July '21 Heartbeat

This month you will find:

  • 📈 DVC + Streamlit = ❤️,
  • 🇯🇵 DVC in Japanese,
  • 📖 A new Udacity Course that includes DVC,
  • 🧑🏽‍💻 More and more jobs requiring DVC
  • 🧪 June Meetup on Experiments,
  • 🚀 New team member, a secret code and more!
  • Jeny De Figueiredo
  • July 16, 20218 min read

Welcome to Summer!

It's summer!

From the Community

As usual we have a ton of goodness from the Community! Let's jump in!

Antoine Toubhans' Post Combining Streamlit and DVC!

Antoine Toubhans of Sicara wrote a fantastic and detailed tutorial entitled How to Build Customizable Web UI for Machine Learning with Streamlit and DVC bringing together the best of DVC and integrating it with Streamlit to provide a customizable UI. The tutorial goes through the steps of setting up a pipeline, spltting a dataset, training and evaluating a model, tracking changes to data and model, dvc metrics and plots and then bridging the gap in visualizations using Streamlit. You won't want to miss this one!

DVC and Streamlit DVC + Streamlit = ♥️! Source link

DVC and CML in Japanese!

For our friends that speak Japanese, these slides created by Yusuke Shibui walk you through a machine learning to production project using DVC and CML. We love seeing our tools being used all around the world! 🌏

DVC and CML in Japanese DVC and CML in Japanese! Source link

Miguel Méndez' DVC Tutorial

Miguel Méndez and his team at Gradiant struggled with reproducibility before using DVC for versioning their image dataset and annotations. The dataset and annotaions are held in a shared storage space and used by the whole team. DVC enables the team to track changes and know what versions of the dataset produce the best results. His tutorial walks you through the steps to set it up!

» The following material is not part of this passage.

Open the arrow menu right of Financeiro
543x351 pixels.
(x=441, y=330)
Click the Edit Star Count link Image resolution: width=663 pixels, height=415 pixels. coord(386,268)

Version Control Your Dataset with DVC

Miguel Méndez' tutorial on using DVC for versioning datasets and providing reproducibility
Version Control Your Dataset with DVC

Jobs requiring DVC!

We have been seeing an uptick in the number of jobs requiring knowledge of DVC. It's exciting to see that our tools are helping these companies in their MLOps workflows! 🎉

job descriptions

Learning Opportunities

With all those DVC job opportunities out there, you better get on it! 😉

A New Udacity Course Incorporating DVC!

Just this month a new Udacity nannodegree program came out entitled Machine Learning DevOps Engineer, that teaches DVC as part of the program. This course includes sections on:

  • Clean Code Principles
  • Building a Reproducible Model Workflow
  • Deploying a Scalable ML Pipeline in Production
  • Automated Model Scoring and Monitoring

Machine Learning DevOps Engineer

A new nanodegree program offered by Udacity teaching DVC as part of the curriculum
Machine Learning DevOps Engineer

DVC Learn

This week we kicked off our new DVC Learn Meetup series with Milecia McGregor. This set of three, short, half-hour classes are designed to get you up and running in DVC. If you are just getting started with DVC or kicking the tires, this Meetup series is for you! Our next class on August 4th will get you started with experiments.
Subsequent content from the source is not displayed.